What Living Wills Won't Do
From the April 18, 2005 issue: The limits of autonomy.
Apr 18, 2005, Vol. 10, No. 29 • By ERIC COHEN
Imagine, for example, that a person with advanced Alzheimer's is diagnosed with cancer, and there is a burdensome treatment (like radiation) that might extend the person's remaining life from three months to six months. In this case, family members seem morally justified in rejecting the treatment, even knowing that an earlier death is the likely result. But they don't reject treatment so that the patient will die; they reject it so that the patient will not suffer excessively as death arrives. They choose minimum discomfort, not death. By contrast, if the same Alzheimer's patient gets an infection that is easily treated by antibiotics, it is hard to see any moral ground for withholding treatment. Holding back ordinary care is not the same as euthanasia, but it is still a choice that hastens death as its aim.
In reality, many dementia cases involve multiple illnesses, with uncertain prognoses, and a menu of treatment options. Often, there are various morally justifiable choices. Personal values do matter. But what is always needed is a moral framework that governs such private decisions, based on the belief that every life is equal, and no life should be treated as a burden to be relinquished, including one's own.
Given the infinite complexity of these clinical situations, the scope of the law should always be limited. What is legally permissible is not always morally right, but what is morally wrong should not always be outlawed. Nevertheless, it is foolish to ignore the extent to which the current legal framework shapes how people make private decisions, or to ignore the proper role of the state in setting certain minimum boundaries. Legally, no competent person should ever be forced to accept medical treatment in the present that he does not want. Legally, no one should have the right to commit suicide or procure assistance in doing so, and no one should be killed or forced to die against his will or that of his guardians. And legally, guardians should not be forced to implement living wills that aim at death as their goal.

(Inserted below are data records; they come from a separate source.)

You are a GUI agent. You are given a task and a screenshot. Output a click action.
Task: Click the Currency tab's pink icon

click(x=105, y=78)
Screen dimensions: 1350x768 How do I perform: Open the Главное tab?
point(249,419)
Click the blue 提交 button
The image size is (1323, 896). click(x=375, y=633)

As for the courts that are called upon to settle certain cases, they will need some political guidance or governing principles to do so. For example, what if a tenured professor of bioethics, unable to bear the loss of his cognitive powers, leaves written instructions not to treat any infections if he ever suffers dementia? Decades later, now suffering from Alzheimer's, the former professor is mentally impaired but seemingly happy. He can't recognize his children, but he seems to enjoy the sunset. He's been physically healthy for years, but then gets a urinary tract infection. All his family members believe he should be treated.

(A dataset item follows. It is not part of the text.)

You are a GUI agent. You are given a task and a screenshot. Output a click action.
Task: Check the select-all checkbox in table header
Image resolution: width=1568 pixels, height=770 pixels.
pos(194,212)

Should the state intervene to prohibit antibiotics--to protect the incompetent person's "right to die"? Or should the state leave the family members alone, so they can do what they believe is in the best interests of the person the professor now is? If Andrew Sullivan and other critics are worried about "theocons" using the power of the state to undermine the right to self-determination, are they willing to use the power of the state to impose death when families choose life? Is this what their idea of "autonomy" really requires?
And this leads us, finally, to the ethics of medicine. We have already gone very far in turning medicine into a service industry and doctors into technicians who simply use their skills to do our bidding. The physicians who perform abortions when the life and health of the mother are not in danger, or the cosmetic surgeons who give breast implants to healthy women, or the doctors who prescribe growth hormone for kids of average height are not really practicing medicine; they are serving desires. Most doctors take their medical oath seriously, struggling daily and often heroically to provide for those entrusted to their care. But some have succumbed to various forms of utilitarianism, or simply believe that people with cognitive disabilities are already humanly dead. In cases like Terri Schiavo's--a disabled woman, not dead or dying, whose feeding was keeping her alive without imposing additional burdens--it is hard to see how any doctor could ethically remove a feeding tube. And if we are to respect medicine as a moral profession, no court should compel doctors of conscience to do so.

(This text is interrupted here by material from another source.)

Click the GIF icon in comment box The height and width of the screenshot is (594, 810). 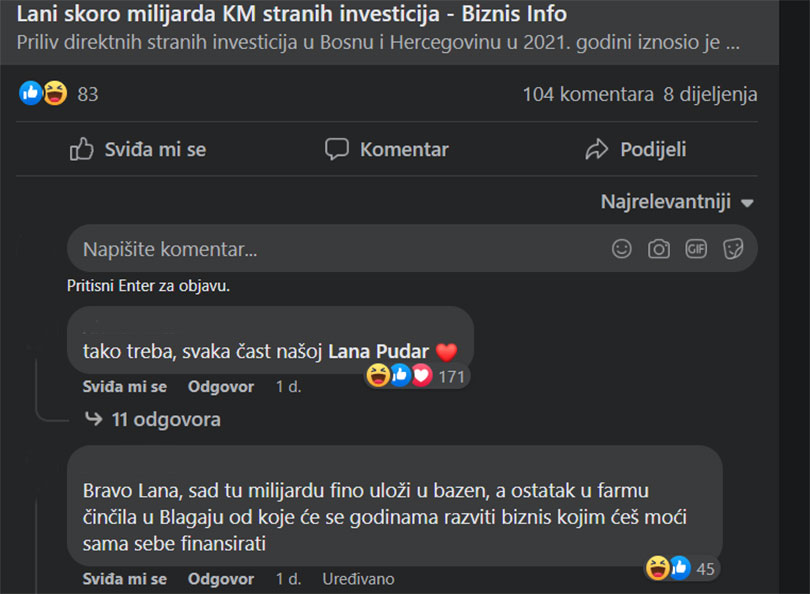696,249
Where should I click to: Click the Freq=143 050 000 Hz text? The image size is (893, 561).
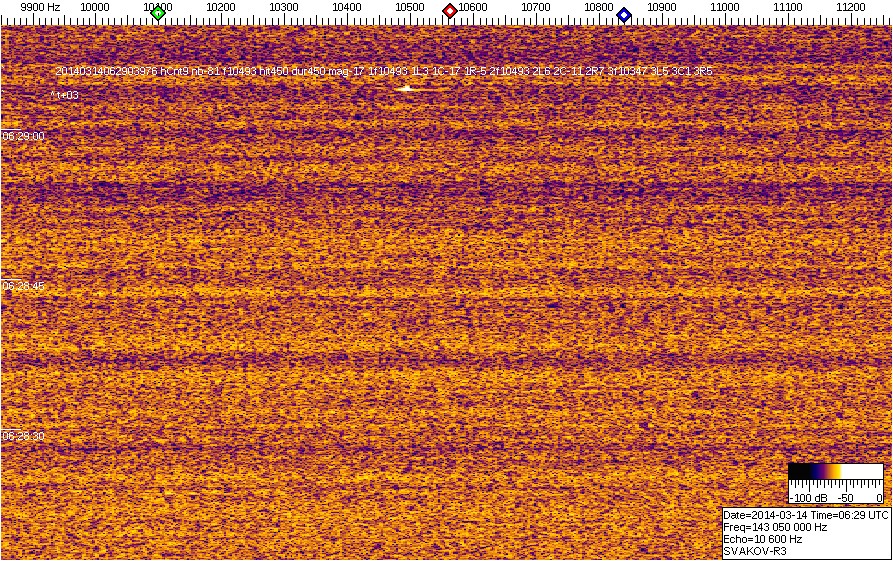click(775, 526)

As America ages and dementia becomes a common phenomenon, the dilemmas that the Schiavo case thrust onto the nightly news will only become more urgent and more profound. As a society, we will need to navigate between two dangers: The first is the euthanasia solution, and the prospect of treating the old and vulnerable as burdens to be ignored, abandoned, or put to sleep at our convenience. The second is that the costs of long-term care will suffocate every other civic and cultural good--like educating the young, promoting the arts and sciences, and preserving a strong defense.